I wrote a memoir cookbook, figuring if Maya Angelou and Pat Conroy could do it, so could I. I've always loved to cook and entertain, and those who eat at my table are very very complimentary about what I serve (even my kids). Tonight I served friends homemade pesto on cream cheese as an appetizer, linguine avgolemena and braseola with a chopped egg, caper, pickle relish, dressed in vinaigrette. They had never eaten either and seemed to enjoy them greatly, asked for recipes, which I always am glad to share.
So it's ironic that this is the day a local academic publisher with a line of cookbooks rejected my cookbook--after having it in their shop for about sixteen months (a time lag I, as a publisher, considered unpardonable). That does include about three months when I was rewriting, according to the first reader's report. That report was a tremendous map of what needed to be done, and I was grateful and glad to revise. But then in early spring it went to another reader--and just came back now. The report was harsh, though it unintentionally said some good things. The editor sent it to me, unabridged, again something I wouldn't have done--when we get harsh reviews, I summarize, etc., for the author. The reader said that the recipes were unusable in most households--I don't know why, since I've cooked with most of them all my adult life (maybe he/she doesn't cook?), and that it consisted not of recipes but recounting people I'd eaten with--which seems a clear contradiction of the first statement. There are lots of recipes in there. The reader did praise the originality of combining memoir and cookbook, so I guess he/she doesn't know about Pat Conroy and Maya Angelou and a bunch of others--should I clue that person in? Of course I bristled, as any author would, at the accusation of sloppy editing--I'm an editor for Pete's sake! My impression? The reader knew he/she had kept it too long and dashed off a report without due consideration and study. And my other impression? The acquiring editor didn't care enough about the project to move it along in a timely fashion or to fight for it. She would have done me an enormous favor to have returned the manuscript a year ago if she didn't really feel good about it. Hey, I'm an editor--and I know that a lot of the business is about instinct, about fighting for what you believe is good, getting rid of what you don't tactfully and fairly efficiently. So, yeah, I'm bummed.

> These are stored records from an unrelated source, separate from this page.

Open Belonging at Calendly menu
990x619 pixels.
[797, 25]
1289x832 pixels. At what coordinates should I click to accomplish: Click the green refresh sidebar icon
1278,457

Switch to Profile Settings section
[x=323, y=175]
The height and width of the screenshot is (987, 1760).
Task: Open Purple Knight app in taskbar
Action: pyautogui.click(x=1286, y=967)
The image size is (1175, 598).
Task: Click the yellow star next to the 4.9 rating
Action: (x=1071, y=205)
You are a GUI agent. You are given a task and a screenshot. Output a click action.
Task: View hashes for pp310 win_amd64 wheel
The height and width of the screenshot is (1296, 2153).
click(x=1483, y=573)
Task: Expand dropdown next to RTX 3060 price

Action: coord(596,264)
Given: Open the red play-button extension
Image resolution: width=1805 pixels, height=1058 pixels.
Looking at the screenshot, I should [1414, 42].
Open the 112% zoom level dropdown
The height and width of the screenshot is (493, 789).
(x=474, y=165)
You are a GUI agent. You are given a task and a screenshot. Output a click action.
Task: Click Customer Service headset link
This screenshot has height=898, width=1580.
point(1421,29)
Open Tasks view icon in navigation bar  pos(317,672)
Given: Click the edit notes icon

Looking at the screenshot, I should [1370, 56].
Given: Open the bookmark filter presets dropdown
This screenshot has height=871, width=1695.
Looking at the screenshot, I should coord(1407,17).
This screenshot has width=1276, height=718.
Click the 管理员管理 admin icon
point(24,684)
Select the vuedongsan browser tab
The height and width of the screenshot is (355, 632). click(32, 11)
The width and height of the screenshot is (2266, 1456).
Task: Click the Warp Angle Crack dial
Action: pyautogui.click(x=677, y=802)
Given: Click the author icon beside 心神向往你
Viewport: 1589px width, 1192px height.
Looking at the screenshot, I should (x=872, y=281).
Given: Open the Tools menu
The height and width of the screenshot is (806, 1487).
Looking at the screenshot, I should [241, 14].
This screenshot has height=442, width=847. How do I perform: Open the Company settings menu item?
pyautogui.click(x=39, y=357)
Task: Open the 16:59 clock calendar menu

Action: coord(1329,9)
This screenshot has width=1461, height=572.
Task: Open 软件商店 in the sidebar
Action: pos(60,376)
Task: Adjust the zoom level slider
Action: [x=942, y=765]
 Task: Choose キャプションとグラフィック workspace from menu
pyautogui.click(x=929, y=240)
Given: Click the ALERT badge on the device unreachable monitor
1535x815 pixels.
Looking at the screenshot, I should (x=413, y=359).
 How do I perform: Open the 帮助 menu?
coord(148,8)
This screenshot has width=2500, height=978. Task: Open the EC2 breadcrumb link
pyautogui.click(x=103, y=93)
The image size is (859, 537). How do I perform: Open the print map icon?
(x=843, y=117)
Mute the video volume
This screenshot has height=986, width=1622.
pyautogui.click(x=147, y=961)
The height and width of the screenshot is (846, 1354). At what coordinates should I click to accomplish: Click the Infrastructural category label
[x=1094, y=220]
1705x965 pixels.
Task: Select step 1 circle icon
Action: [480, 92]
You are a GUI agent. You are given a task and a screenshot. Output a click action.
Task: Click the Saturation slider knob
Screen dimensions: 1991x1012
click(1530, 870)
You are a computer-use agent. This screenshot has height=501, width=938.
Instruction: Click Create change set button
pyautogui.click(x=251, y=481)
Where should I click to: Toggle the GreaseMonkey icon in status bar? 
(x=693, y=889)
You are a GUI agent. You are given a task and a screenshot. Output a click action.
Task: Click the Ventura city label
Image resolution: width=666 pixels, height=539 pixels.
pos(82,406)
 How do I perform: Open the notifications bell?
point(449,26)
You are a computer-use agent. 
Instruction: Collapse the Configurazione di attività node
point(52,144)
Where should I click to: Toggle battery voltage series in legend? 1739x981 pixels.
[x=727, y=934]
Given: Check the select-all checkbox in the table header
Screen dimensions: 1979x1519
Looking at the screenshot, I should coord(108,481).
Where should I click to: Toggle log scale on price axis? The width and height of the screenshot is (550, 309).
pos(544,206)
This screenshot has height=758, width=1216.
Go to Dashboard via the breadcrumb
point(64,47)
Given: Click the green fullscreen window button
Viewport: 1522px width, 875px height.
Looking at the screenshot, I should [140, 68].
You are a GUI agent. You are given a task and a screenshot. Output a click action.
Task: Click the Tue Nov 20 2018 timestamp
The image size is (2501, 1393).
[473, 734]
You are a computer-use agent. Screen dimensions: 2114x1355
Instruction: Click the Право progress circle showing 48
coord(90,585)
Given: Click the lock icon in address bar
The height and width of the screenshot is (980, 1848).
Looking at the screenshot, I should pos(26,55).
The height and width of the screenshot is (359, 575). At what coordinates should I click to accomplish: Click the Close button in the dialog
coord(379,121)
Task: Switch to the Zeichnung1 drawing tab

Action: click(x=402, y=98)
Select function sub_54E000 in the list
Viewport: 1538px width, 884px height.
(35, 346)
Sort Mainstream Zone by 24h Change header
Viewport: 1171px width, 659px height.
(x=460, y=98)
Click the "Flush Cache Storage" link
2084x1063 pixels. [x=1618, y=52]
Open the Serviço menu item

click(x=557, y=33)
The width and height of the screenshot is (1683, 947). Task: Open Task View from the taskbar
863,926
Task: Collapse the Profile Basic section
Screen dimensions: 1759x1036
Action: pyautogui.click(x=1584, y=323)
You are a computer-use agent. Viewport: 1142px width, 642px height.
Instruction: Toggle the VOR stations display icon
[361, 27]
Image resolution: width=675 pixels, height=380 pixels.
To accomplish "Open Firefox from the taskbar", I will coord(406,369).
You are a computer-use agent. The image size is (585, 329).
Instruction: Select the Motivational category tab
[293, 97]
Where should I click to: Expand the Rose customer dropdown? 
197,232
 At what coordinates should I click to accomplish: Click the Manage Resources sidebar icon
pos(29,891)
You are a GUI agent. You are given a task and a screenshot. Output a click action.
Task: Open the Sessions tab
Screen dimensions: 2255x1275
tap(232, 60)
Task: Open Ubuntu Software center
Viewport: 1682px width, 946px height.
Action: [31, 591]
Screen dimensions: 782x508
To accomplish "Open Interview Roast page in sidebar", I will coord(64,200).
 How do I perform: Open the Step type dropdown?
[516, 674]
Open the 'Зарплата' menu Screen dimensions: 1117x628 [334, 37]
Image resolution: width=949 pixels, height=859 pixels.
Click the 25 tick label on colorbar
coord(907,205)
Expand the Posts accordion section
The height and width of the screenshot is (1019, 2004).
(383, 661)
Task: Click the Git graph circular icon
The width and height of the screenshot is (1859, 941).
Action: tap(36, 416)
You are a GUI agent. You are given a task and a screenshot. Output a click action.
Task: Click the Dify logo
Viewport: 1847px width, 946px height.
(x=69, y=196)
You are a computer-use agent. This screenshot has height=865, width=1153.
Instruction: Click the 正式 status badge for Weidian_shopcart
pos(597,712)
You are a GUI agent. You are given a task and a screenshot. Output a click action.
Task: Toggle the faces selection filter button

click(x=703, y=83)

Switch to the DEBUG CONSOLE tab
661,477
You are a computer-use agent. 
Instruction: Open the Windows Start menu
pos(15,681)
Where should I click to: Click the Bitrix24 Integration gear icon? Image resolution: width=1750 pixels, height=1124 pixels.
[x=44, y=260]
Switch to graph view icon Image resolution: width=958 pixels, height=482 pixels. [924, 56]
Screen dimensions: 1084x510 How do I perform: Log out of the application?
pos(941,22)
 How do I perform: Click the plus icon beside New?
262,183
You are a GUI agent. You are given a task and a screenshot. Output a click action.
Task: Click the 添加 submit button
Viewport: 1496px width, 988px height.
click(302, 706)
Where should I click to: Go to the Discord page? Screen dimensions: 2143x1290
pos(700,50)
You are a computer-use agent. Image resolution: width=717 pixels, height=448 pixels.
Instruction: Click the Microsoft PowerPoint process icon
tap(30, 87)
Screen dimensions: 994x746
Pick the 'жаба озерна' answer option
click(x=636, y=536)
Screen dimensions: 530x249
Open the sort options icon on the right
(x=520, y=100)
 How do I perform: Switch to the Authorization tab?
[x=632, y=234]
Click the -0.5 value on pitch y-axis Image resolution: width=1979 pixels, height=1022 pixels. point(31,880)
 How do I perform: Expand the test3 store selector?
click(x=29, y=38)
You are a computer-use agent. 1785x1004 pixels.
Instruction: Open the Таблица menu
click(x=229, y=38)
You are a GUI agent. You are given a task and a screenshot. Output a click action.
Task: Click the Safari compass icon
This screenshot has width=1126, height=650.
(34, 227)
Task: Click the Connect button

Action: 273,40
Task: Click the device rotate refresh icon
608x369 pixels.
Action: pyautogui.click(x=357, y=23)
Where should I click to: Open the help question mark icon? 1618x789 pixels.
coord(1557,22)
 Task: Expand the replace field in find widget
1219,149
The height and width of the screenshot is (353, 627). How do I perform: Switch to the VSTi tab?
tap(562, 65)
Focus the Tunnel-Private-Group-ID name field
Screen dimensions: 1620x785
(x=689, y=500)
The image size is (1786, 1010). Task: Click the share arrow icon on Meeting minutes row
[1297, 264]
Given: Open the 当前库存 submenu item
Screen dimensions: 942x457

I know it's easy to blame the messenger and/or reader when you're rejected. It's a trap I try not to fall into, and my work has been rejected many times. But this doesn't sit well with me. So what will I do? I don't know. Maybe I'll finish the novel and then reconsider the cookbook--in the sixteen months it's been gone, I've cooked lots of new things, like linguine avgolemena and braseola, and I may need to include them.
All in all, it was a great day--a good meeting, a pleasant dinner with old friends. Who minds a little rejection? Well, okay, me--at least a little bit. Besides, the first chapter was all about my mom and what she taught me about food.